American generosity

April 13, 2006 RSS Feed Print

Days after the Boxing Day tsunami in December 2004, after the United States government pledged $15 million in aid, United Nations Relief Coordinator Jan Egeland reproached the United States and other rich countries for being "stingy" with foreign aid in general. Soon afterward, as the extent of the damage became clearer, the U.S. government pledged $350 million. In addition, U.S. military forces provided an amazing amount of aid to tsunami victims, at a cost that has not been tallied. Still, Egeland's charge that the United States is "stingy" continues to be the conventional wisdom in many quarters. Scandinavians like Egeland point out that U.S. government foreign aid as a percentage of gross domestic product is well below that of some advanced countries, notably some in Scandinavia.

Of course the U.S. government's spending on foreign aid continues to be much larger in absolute terms than that of any other nation.

But government spending is not the full measure of aid. Carol Adelman, head of the Hudson Institute's Center for Global Prosperity, has been tracking the total amount of aid—not just from government but from foundations, charities, corporations, and individuals. Naturally, the numbers are not as easily tallied as the metrics of government spending. But the total is very much greater. Here's her latest report on how the United States shares its bounty with those in need.

» RECORDS PROVIDED:
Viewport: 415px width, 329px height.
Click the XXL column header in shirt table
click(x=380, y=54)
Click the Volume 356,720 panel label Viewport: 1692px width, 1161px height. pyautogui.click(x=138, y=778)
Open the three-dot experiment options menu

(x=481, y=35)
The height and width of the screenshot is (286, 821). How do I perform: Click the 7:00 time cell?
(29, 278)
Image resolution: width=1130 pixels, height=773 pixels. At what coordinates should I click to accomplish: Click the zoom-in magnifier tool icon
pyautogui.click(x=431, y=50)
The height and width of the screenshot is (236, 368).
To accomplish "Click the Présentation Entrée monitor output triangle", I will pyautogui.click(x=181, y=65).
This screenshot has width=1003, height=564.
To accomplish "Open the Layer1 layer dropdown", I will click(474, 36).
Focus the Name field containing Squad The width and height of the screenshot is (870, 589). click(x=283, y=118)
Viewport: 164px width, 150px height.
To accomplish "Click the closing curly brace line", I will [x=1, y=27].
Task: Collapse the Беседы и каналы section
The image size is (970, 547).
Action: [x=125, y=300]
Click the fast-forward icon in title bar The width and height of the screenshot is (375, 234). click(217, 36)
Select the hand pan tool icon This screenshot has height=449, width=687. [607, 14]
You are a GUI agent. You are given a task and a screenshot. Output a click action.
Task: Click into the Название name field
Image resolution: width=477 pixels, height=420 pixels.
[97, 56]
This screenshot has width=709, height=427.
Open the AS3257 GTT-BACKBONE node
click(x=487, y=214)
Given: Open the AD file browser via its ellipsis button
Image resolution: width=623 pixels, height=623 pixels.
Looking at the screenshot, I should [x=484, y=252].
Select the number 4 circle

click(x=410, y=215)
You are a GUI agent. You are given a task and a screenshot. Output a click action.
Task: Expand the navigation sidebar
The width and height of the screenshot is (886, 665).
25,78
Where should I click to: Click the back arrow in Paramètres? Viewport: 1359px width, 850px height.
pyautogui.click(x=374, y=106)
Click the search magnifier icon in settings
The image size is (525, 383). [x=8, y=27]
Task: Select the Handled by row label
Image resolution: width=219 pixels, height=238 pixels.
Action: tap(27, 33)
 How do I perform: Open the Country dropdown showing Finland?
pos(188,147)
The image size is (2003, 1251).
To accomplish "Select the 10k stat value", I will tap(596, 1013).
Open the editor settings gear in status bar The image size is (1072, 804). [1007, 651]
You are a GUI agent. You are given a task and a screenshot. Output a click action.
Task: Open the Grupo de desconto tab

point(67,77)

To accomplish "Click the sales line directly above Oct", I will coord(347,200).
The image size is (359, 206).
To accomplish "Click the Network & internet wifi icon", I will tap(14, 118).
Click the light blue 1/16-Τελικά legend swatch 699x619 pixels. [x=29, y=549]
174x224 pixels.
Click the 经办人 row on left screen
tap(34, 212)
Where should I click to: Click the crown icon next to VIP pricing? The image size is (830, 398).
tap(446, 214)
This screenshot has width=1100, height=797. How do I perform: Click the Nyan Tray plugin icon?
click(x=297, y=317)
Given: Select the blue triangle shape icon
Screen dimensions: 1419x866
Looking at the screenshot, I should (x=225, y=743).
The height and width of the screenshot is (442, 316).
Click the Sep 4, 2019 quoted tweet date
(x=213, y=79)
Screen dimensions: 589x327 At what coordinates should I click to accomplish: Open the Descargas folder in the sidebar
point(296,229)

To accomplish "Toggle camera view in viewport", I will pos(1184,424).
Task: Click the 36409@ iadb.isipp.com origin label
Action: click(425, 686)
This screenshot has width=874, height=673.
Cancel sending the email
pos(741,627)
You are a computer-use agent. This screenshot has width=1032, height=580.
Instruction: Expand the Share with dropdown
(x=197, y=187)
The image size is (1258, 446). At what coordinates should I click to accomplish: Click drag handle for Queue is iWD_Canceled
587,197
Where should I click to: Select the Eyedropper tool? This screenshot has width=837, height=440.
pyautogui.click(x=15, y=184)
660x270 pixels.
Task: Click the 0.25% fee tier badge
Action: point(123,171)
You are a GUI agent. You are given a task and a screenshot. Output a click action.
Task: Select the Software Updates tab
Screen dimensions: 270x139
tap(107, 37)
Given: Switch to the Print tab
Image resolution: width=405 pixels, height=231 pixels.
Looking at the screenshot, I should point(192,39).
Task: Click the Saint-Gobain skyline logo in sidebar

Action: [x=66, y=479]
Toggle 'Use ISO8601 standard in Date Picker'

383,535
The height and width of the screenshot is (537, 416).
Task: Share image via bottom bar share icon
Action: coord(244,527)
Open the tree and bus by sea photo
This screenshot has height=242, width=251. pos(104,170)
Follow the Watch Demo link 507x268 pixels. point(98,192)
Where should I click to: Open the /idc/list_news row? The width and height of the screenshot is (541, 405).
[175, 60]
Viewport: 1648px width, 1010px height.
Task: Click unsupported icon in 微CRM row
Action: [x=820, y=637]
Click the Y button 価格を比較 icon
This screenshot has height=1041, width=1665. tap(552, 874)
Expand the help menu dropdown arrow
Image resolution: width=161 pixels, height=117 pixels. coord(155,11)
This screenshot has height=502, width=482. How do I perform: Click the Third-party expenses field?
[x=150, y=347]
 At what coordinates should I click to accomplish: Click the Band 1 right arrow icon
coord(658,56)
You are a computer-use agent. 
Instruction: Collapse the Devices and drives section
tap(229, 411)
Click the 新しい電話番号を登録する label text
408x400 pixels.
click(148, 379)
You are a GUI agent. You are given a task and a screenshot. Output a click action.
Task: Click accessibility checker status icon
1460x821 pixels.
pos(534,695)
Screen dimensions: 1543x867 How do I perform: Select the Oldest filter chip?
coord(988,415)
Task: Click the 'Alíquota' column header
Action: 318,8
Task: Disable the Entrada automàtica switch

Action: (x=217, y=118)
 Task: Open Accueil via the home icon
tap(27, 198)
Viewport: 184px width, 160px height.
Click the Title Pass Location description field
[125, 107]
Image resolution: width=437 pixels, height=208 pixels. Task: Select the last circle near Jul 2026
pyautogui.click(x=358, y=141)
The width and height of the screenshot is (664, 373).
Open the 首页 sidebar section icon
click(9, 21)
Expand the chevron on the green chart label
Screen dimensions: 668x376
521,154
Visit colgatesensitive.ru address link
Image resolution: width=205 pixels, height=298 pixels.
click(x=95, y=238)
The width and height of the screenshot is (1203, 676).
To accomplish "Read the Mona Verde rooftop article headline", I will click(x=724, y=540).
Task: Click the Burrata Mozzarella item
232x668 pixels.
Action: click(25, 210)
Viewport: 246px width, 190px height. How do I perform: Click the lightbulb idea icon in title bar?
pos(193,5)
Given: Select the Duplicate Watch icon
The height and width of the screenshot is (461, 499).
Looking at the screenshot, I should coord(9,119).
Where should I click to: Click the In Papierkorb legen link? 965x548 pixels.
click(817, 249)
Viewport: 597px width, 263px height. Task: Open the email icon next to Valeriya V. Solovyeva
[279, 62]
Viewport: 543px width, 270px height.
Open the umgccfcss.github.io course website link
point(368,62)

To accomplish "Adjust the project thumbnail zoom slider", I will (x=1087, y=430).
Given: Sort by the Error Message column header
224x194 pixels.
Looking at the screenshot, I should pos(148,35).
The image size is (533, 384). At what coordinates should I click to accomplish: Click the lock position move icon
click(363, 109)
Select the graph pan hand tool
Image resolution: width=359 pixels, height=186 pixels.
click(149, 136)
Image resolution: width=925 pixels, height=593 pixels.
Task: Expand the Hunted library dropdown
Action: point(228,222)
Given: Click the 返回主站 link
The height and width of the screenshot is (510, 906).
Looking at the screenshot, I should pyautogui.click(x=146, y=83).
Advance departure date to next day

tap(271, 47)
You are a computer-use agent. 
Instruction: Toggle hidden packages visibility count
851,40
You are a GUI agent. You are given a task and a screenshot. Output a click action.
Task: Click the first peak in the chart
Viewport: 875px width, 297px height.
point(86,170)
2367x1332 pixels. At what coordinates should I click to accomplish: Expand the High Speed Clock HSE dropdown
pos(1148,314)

» TO-DO LIST:
**A.** In the American generosity piece, how much did the U.S. government pledge once the extent of the tsunami damage became clearer?
**B.** Reproduce the part of the American generosity piece starting at "Days after the" and ending at "some in Scandinavia.".
These rows have no connection to the American generosity piece.

» SOLVED TASKS:
**A.** $350 million.

**B.**
Days after the Boxing Day tsunami in December 2004, after the United States government pledged $15 million in aid, United Nations Relief Coordinator Jan Egeland reproached the United States and other rich countries for being "stingy" with foreign aid in general. Soon afterward, as the extent of the damage became clearer, the U.S. government pledged $350 million. In addition, U.S. military forces provided an amazing amount of aid to tsunami victims, at a cost that has not been tallied. Still, Egeland's charge that the United States is "stingy" continues to be the conventional wisdom in many quarters. Scandinavians like Egeland point out that U.S. government foreign aid as a percentage of gross domestic product is well below that of some advanced countries, notably some in Scandinavia.